Você consegue visualizar todos eles reunidos numa noite
escura à beira de uma lareira contando essas histórias de horror cheias de
cenas assustadoras, que faziam com que os críticos literários torcessem o nariz
e os leitores tivessem arrepios de prazer? Vamos acrescentar a essa cena,
o surgimento de duas obras literárias que, além de terem criado duas figuras míticas (um monstro solitário e uma criatura sensual e sedenta de sangue),
que definiram os rumos da literatura gótica inglesa em pleno início século XIX,
- época essa marcada por grandes descobertas na área da Ciência-, também
contribuíram de forma significativa para a configuração da estética de horror moderno: Frankenstein e O vampiro. Por fim, para
tornar esta reunião ainda mais instigante, acrescente a perspectiva de um
cineasta inglês conhecido por seu estilo transgressivo, onde se destacam as
cenas de nudez, a crítica à religião e situações bizarras.
O resultado disso é "Gothic", de Ken
Russel, um dos filmes mais estranhos e ao mesmo tempo fascinantes produzidos na
década de oitenta. Ele é do tipo que não admite meio termo: ou você gosta
considerando-o no mínimo um cult
movie, ou odeia porque acha que kitsch, e, até mesmo "tosco".
Gostando ou não do filme de Russel
(afinal o gosto estético é pessoal, e, às vezes, depende de fatores que você
nem mesmo consegue definir), este é o que melhor retrata os anos loucos dos
românticos ingleses, que são descritos em “Gothic” como pé-hippies, que demonstram
abertamente sua revolta contra a sociedade "careta" da época e só querem
saber de amor livre, drogas e muita literatura gótica. Dentro desse grupo, Mary
Godwin, que depois viria a torna-se Mary Shelley e John Polidore, escritores,
na atualidade lembrados em pequenas notas de rodapé em livros sobre literatura
inglesa, e, somente parcialmente conhecidos somente por suas obras.

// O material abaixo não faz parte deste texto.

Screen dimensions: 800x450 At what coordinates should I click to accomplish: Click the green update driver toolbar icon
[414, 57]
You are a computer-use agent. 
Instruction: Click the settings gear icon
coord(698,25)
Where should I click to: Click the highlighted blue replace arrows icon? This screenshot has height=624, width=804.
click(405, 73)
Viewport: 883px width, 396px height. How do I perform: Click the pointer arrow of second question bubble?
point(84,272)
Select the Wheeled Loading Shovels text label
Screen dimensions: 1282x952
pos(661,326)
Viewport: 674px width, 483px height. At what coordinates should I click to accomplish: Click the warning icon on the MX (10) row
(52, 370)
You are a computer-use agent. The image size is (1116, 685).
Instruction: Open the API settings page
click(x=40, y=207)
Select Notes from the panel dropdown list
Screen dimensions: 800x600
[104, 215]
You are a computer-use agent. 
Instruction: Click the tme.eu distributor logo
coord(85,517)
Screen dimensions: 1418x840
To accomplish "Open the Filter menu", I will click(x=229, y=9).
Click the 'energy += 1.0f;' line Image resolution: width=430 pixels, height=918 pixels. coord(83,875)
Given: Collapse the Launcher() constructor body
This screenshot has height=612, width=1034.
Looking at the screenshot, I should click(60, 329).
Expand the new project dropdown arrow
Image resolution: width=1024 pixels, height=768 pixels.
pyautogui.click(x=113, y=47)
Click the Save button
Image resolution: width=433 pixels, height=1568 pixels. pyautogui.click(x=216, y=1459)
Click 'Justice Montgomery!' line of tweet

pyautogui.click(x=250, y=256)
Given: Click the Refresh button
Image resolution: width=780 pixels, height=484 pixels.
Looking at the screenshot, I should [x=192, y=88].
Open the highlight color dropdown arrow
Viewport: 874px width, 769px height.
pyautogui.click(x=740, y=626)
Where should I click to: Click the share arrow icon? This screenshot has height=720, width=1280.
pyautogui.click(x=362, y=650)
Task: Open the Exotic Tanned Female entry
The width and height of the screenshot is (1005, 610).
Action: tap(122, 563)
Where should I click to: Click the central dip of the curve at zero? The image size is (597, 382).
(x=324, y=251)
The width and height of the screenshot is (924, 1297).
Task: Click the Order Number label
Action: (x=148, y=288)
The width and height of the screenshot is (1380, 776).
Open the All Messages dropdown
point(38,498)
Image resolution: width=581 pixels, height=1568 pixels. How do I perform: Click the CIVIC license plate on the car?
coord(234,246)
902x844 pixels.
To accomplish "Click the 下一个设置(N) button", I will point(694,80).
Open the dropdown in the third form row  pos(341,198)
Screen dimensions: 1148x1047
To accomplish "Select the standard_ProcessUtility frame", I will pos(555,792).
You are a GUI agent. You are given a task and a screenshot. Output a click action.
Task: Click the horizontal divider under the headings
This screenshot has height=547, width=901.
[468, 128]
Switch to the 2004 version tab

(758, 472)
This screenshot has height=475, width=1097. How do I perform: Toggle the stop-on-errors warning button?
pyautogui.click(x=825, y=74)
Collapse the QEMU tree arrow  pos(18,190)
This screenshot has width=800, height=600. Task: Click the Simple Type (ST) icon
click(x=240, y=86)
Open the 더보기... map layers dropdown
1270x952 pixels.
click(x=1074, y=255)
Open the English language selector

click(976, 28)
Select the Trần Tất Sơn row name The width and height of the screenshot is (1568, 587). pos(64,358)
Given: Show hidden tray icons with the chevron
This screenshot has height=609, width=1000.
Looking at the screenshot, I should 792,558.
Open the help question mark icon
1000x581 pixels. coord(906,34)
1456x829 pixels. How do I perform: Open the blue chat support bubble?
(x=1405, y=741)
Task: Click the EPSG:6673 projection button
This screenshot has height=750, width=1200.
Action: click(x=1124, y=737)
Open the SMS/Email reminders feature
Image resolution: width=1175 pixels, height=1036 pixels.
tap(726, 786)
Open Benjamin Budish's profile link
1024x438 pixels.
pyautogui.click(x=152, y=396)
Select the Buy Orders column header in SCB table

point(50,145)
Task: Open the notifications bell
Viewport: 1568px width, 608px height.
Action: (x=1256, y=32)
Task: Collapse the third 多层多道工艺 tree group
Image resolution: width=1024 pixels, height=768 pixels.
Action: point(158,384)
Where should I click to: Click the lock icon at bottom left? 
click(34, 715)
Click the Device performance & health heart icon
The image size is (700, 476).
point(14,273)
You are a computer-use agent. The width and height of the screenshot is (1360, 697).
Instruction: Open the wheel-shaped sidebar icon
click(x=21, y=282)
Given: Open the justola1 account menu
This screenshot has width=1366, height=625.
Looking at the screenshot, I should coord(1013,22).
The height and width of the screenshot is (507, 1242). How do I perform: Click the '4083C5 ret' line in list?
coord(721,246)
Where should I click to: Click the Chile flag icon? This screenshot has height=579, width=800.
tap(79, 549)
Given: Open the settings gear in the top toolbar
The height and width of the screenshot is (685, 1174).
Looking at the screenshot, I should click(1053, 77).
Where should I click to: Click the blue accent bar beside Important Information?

Infelizmente, dois outros membros do grupo da vila Diodati, apontados como
expoentes do romantismo inglês teriam uma sorte ainda pior. Percy Shelley e,
principalmente, Lorde Byron, também não são mais conhecidos por longos poemas
em prosa, onde se destaca a abordagem questões filosóficas e metafísicas, best-sellers no início no século XIX, capazes de torna-los celebridades - a
cena do filme de Russel em que Percy é perseguido por duas jovens muito
animadas ilustra bem esse culto à fama de ambos-, mas como loucos, libertinos,
que mergulharam de "cabeça" em um processo de alienação que os
levaram a uma rota de destruição.
"Gothic" também se destaca por ser
cheio de referências ao romance Frankenstein,
que dialogam de forma inteligente e instigante com seu processo de criação. No
filme, Percy Shelley é descrito como iluminista deslumbrado com os avanços da
ciência à época. Em uma cena significativa, que evoca o modo como o monstro é
“gerado”, ele sobe no telhado nu e chapado pelo efeito do ópio e grita: "A
eletricidade é a fonte da vida". Em outro momento do filme, Mary Shelley
vê uma sombra ameaçadora observando-a atrás da cortina, remetendo assim a uma
significativa passagem de sua obra, quando a criatura de Victor Frankenstein,
repete o mesmo gesto. Além de Frankenstein,
o filme de Russel também presta uma espécie de tributo ao conto O vampiro, de Polidore. Assim
como Lord Rutheven, o protagonista desta narrativa, Byron, o poeta romântico,
conhecido por seu comportamento transgressor, é retratado em "Gothic"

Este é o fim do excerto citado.